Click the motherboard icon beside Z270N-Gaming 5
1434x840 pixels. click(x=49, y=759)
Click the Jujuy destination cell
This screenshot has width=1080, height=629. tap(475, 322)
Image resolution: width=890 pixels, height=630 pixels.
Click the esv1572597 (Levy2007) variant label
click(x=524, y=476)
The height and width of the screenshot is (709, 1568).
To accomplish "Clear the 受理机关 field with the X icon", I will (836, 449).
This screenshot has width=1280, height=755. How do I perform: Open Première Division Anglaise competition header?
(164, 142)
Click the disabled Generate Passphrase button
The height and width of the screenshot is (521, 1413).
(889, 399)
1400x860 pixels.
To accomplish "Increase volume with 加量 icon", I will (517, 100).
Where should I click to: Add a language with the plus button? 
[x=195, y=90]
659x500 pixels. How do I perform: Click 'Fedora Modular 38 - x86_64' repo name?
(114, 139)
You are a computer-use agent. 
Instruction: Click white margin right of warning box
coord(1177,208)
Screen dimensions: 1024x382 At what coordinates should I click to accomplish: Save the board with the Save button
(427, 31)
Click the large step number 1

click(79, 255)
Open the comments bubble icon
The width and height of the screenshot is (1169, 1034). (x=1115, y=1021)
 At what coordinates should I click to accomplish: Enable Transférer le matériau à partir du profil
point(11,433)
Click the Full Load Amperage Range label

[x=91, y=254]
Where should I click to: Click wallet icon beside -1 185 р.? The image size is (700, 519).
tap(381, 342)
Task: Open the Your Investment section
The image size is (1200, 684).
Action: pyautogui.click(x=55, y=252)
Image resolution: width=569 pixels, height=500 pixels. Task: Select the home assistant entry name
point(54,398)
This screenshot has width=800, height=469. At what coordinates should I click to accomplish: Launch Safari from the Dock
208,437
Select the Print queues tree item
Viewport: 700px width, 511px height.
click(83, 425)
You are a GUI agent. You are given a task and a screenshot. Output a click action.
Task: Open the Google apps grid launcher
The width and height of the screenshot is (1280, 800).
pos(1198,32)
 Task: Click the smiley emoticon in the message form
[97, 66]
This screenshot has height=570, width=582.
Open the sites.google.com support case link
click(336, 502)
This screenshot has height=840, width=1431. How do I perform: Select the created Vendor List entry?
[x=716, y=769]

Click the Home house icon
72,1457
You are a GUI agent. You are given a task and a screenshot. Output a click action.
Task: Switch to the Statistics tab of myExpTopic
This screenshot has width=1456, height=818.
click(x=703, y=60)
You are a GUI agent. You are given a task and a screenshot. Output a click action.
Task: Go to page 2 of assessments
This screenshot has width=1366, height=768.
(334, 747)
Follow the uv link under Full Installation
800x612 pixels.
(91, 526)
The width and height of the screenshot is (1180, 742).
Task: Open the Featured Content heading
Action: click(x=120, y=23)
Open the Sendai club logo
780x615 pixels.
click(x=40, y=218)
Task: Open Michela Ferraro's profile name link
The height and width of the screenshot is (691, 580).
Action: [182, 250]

○ ○ ○ ○ ○

#### Work task:
Filter the entries and keep only the lines holding "will".

#### Solution to this exercise:
To accomplish "Clear the 受理机关 field with the X icon", I will (836, 449).
To accomplish "Increase volume with 加量 icon", I will (517, 100).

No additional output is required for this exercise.